→ **To do**
(1) In the passage on the Marine Casualty Investigation Board, who raised considerable concerns about the legislation that governs the MCIB?
(2) Please echo the passage on the Marine Casualty Investigation Board starting with "This legislation must" and going on through "trust of all.".

→ **Selected text**
-------------------------

This legislation must provide for a Marine Casualty Investigation Board that is truly independent of those who regulate it. It only makes sense that such a division would be in place to ensure that investigations are independent and can deliver impartial conclusions that would have the trust of all.

Considerable concerns in regard to the legislation that governs the MCIB were raised by Michael Kingston, an expert in this area who engaged with the Joint Committee on Transport and Communications Networks. His testimony was extensive and unbelievably commendable. He is a man of real expertise in this area. He held the attention of the committee through his sheer depth of experience. He is one of the strongest witnesses I have ever come across in any committee in this House or other forum. Through the committee, issues relating to the legislation were discussed, following a briefing. If it was not for Mr. Kingston, perhaps the Bill would not have received such a level of scrutiny. The independence of the MCIB is a legal requirement upon the Government. The CJEU judgment has outlined this to the State, and it must be ensured that the MCIB is appropriately appointed and is independent in its brief. As Deputy O'Rourke indicated in his contribution, we cannot miss this opportunity. It would be a missed opportunity if the Bill goes through without that being done.

The board investigating marine accidents is a part-time board operating panels of investigation which, as Mr Kingston outlined in the committee, receives minimal support, co-operation, and resourcing. The board must be disbanded and an independent full-time, permanent investigation unit established with a principal investigator and a team of investigators, all of whom should be drawn from within the sector and have the appropriate expertise.

-------------------------

→ **Listing**
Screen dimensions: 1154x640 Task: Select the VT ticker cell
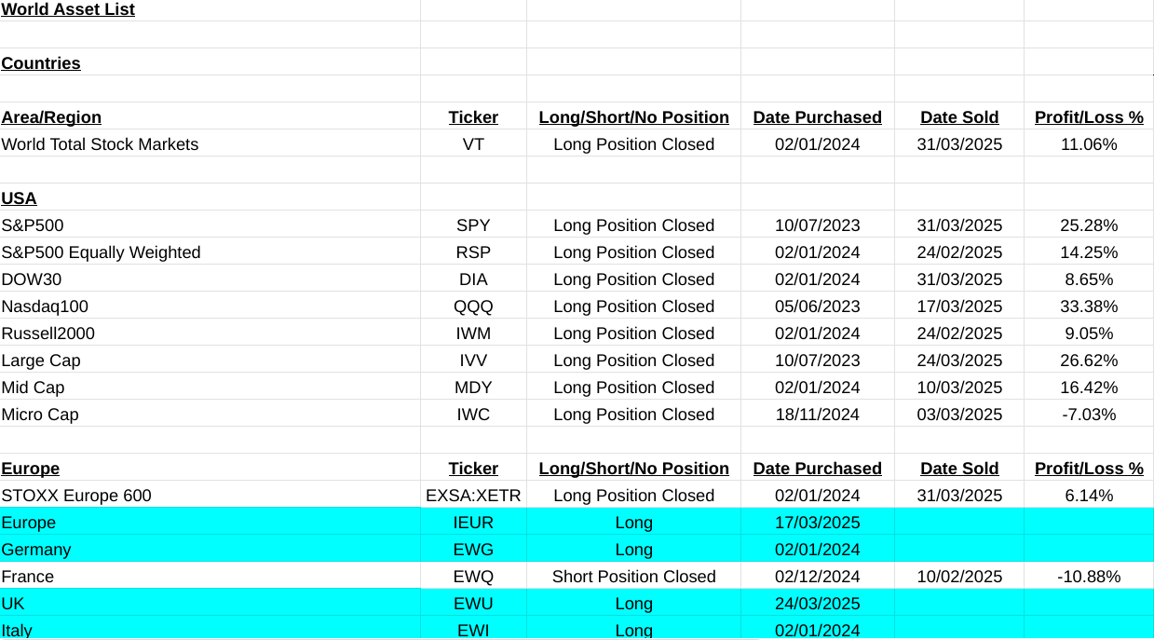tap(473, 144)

-------------------------

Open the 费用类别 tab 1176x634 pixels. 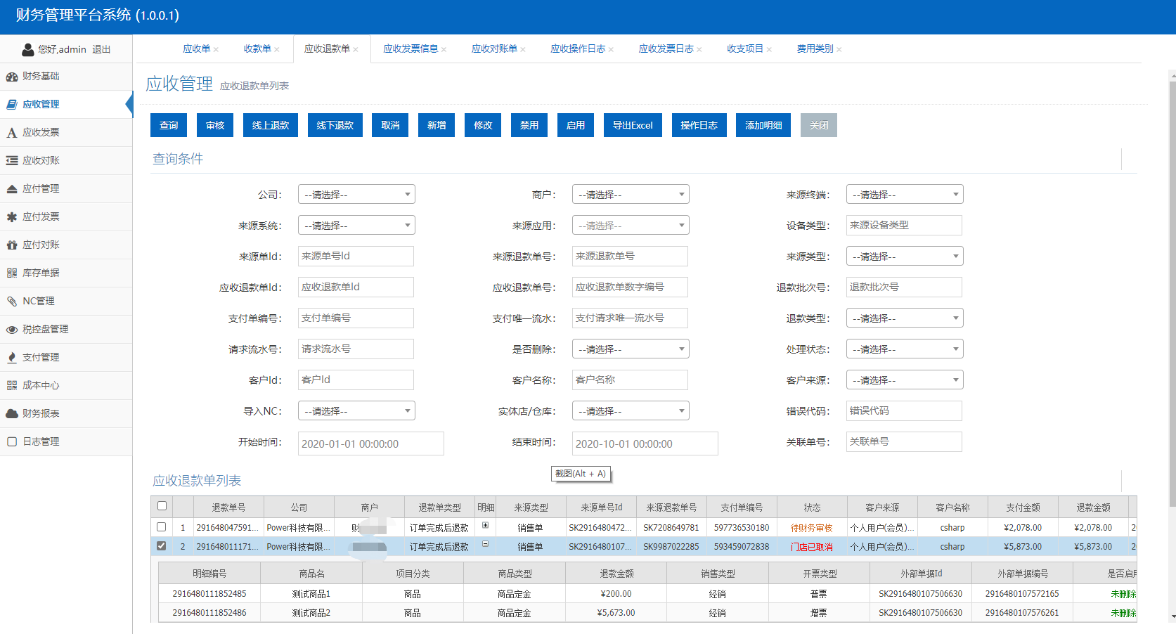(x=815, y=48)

-------------------------

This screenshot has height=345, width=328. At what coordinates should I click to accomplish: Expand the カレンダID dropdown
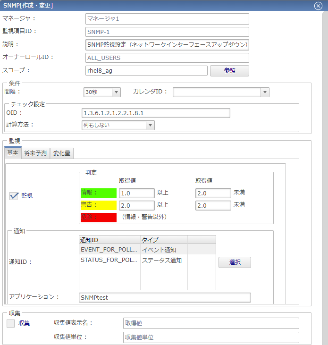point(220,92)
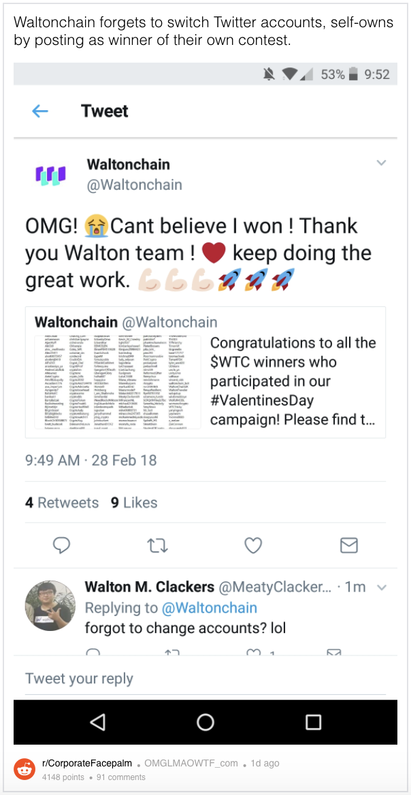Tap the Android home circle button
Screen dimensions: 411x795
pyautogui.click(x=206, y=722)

-------------------------

→ **Task-by-task results**
(1) Michael Kingston

(2)
This legislation must provide for a Marine Casualty Investigation Board that is truly independent of those who regulate it. It only makes sense that such a division would be in place to ensure that investigations are independent and can deliver impartial conclusions that would have the trust of all.